本研究室ではプレゼンテーション練習やスピーチ訓練のために、VR空間内に多数のCGキャラクターで仮想聴衆を形成し、利用者の話に対して音声駆動型うなずき生成モデルによりうなずきを行わせるシステムを開発してきました。これらのシステムでは発話音声のリズムに合わせて自動的にうなずきを生成しますが、自然な頻度でうなずかせるための調整を必要としています。
ここで、仮想聴衆が1人の場合に調整したうなずき頻度を、仮想聴衆が複数いる場合にもそのまま適用するとうなずきが過剰に感じられることに我々は気づきました。そこで本研究では、仮想聴衆の人数ごとに適切なうなずき頻度を探るための調査を行いました。
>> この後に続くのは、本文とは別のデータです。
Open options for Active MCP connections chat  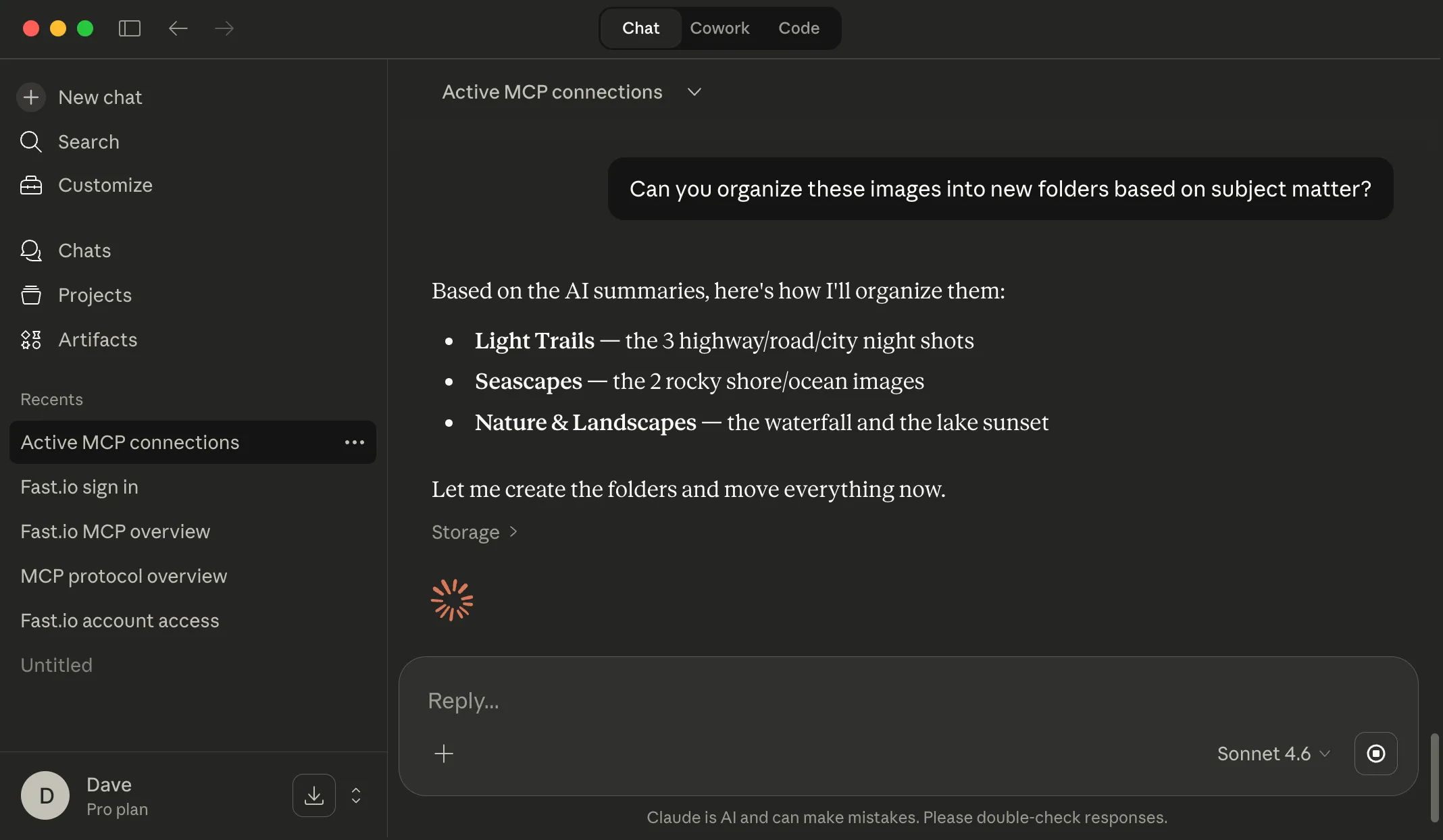pos(354,442)
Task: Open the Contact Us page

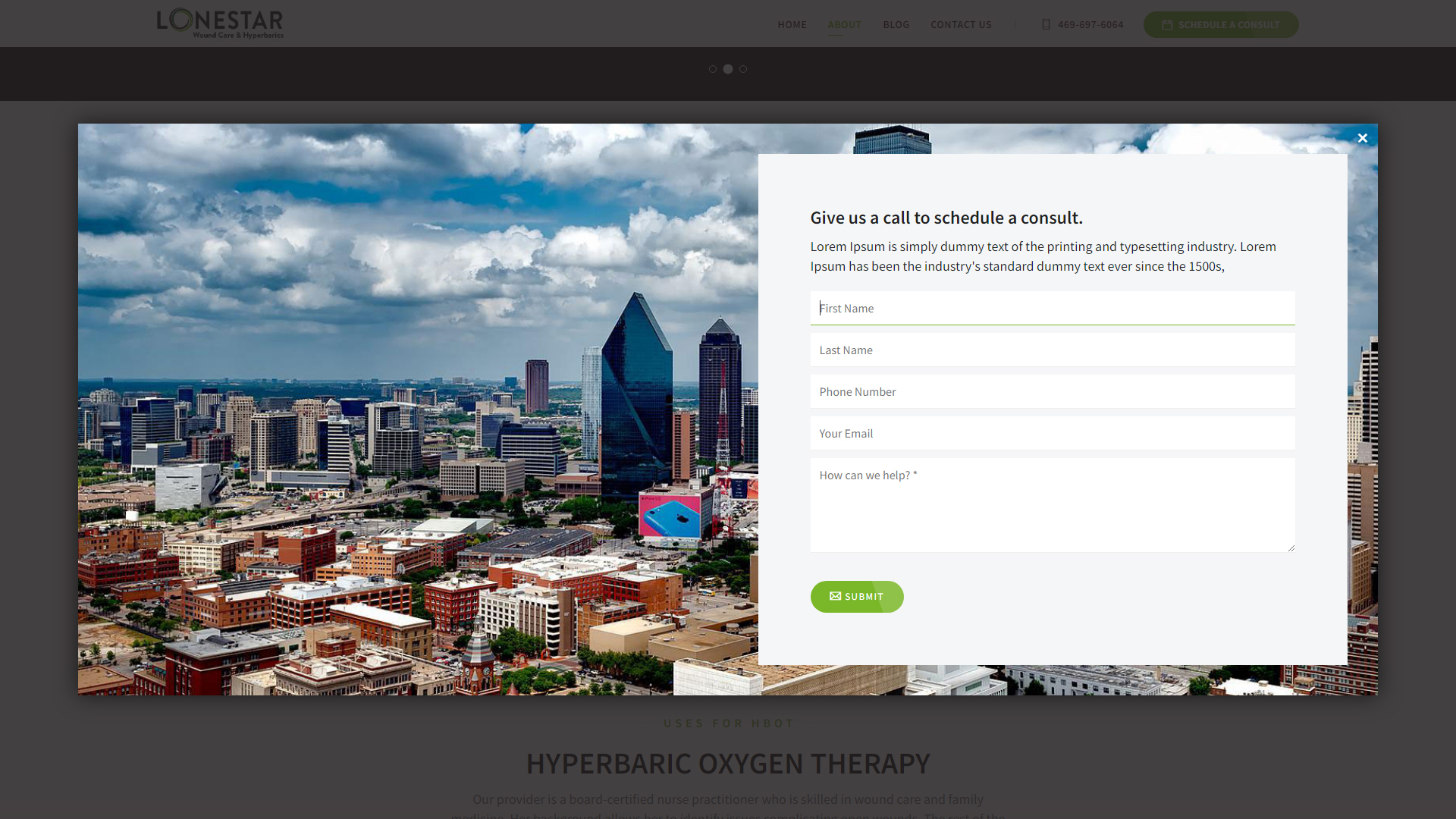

調査では大学生・大学院生9名を対象に、録音された講義音声や被験者自身の発話に合わせてうなずく仮想聴衆を観察し、表示キャラクター数(15体、5体、1体)ごとに「普段の講義のような」印象になるようにうなずき確率を調整してもらいました。実験の結果、表示キャラクター数が減るほど適切なうなずき確率が高くなることが明らかになりました(15体:約40%、5体:約50%、1体:約60%)。つまり、仮想聴衆のうなずきが自然な印象を持つためには、聴衆の人数を増やすにつれてうなずき頻度を減らす必要があることを示しています。